= Peter H. Odegard =

American political scientist and college administrator (1901–1966)

Peter H. Odegard (April 5, 1901 – December 6, 1966) was an American political scientist and college administrator. A specialist in the study of propaganda, he was special assistant to the Secretary of the Treasury at the start of the World War II War Bonds campaign. From 1945 to 1948 he was president of Reed College.

==Early life and education==
Odegard was born in Kalispell, Montana; his parents were Norwegian immigrants. He earned his Bachelor's degree at the University of Washington and his Ph.D. from Columbia University.

==Career==
Odegard taught at Columbia and then from 1929 to 1930 at Williams College, from 1930 to 1938 at Ohio State University, in 1934 at Stanford University, and beginning in 1939 at Amherst College. In 1938, with E. Allen Helms, he published American Politics, A Study in Political Dynamics, a book on the interactions between pressure groups, politicians, and the public that included several chapters on "the fine art of propaganda".

Based on this work, in 1941 he took a leave of absence from Amherst at the invitation of the Secretary of the Treasury, Henry Morgenthau Jr., to become his special assistant advising on the projected campaign for defense bonds. He was the main strategist for the program until 1942, when he left because he viewed high-pressure bond "drives" as ultimately damaging to public support for the government and the war effort. He chose the Minuteman as a "distinctly American" symbol of the program, suggested bonds be sold at banks and post offices, and set the initial tone of positive symbolism in order to persuade the public to contribute voluntarily. After the war he also worked for the Atomic Energy Commission, the President's Commission on Migratory Labor, and the National Commission for UNESCO.

From 1945 to 1948, Odegard was president of Reed College. He resigned to become Chair of the Political Science Department at the University of California, Berkeley. After seven years he stepped down as Chair; he retired in 1965 and died in a hospital in Oakland the following year after a heart attack.

Odegard gave a year-long series of television lectures on American Government: Structure and Function for the fourth season of NBC's Continental Classroom, which made him well known; his course was repeated for the fifth and final season. He served as president of the American Political Science Association in 1950–1951. He was also an associate editor of Our Times and of Public Opinion Quarterly.

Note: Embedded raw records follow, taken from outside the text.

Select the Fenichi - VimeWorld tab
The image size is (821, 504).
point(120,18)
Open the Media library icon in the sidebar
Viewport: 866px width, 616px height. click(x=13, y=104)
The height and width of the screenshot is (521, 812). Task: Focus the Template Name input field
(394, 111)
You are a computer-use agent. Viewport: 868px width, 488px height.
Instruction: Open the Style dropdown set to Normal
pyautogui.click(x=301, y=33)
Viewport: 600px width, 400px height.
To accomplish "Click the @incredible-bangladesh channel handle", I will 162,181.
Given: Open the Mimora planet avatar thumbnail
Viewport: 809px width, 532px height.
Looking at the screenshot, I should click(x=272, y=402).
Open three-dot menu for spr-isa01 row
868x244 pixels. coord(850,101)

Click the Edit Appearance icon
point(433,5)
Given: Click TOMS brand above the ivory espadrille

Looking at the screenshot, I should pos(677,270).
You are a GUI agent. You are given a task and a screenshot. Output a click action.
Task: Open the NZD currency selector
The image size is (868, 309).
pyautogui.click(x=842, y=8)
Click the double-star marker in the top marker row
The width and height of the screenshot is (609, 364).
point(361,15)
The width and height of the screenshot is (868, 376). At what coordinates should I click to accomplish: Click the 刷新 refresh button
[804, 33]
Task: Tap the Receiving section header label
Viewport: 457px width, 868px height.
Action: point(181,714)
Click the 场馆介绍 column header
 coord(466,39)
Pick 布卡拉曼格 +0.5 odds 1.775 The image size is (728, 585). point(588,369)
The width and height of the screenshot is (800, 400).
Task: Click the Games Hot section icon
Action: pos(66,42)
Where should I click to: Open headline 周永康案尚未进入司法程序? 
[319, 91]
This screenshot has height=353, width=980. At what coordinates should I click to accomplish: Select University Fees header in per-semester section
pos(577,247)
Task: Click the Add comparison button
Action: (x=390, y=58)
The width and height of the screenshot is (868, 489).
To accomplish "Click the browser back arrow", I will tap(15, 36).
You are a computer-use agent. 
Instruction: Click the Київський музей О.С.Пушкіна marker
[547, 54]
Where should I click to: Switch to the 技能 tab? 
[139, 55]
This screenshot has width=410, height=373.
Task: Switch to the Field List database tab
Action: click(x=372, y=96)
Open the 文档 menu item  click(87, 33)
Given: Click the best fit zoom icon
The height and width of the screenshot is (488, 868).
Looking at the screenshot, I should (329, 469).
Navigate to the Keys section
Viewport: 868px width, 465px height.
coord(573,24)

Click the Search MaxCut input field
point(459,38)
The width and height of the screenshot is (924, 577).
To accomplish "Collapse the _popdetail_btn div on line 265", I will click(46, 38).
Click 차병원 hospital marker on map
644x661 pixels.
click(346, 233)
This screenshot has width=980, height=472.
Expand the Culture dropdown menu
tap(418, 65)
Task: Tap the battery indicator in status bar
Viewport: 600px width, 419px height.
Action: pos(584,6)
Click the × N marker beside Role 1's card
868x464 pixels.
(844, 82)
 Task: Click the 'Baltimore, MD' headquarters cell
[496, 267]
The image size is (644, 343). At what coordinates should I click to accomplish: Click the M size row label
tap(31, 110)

The Peter H. Odegard Memorial Award in Political Science at the University of California, Berkeley was established in his honor upon his retirement. Collections of his papers are at the Franklin D. Roosevelt Presidential Library and Museum (primarily 1941–1945 and concerning his work with the Treasury Department) and at the University of California, Berkeley Libraries (1947–1966).

==Views==
For the Defense Bonds, later War Bonds, program, Odegard insisted on the use of "plus symbols" and the avoidance of high-pressure, shaming tactics such as had been used in the World War I bond program. He warned that demonizing the enemy, or even using factual reports of atrocities, would cause the program to be labeled propaganda and rebound against it. He warned Morgenthau: "It would be easy to stampede the country into buying ... by frenetic appeals to fear or by frantic beating of the patriotic tom toms. But if you start a campaign that way you'll hear your appeals re-echo with a hollow sound before long."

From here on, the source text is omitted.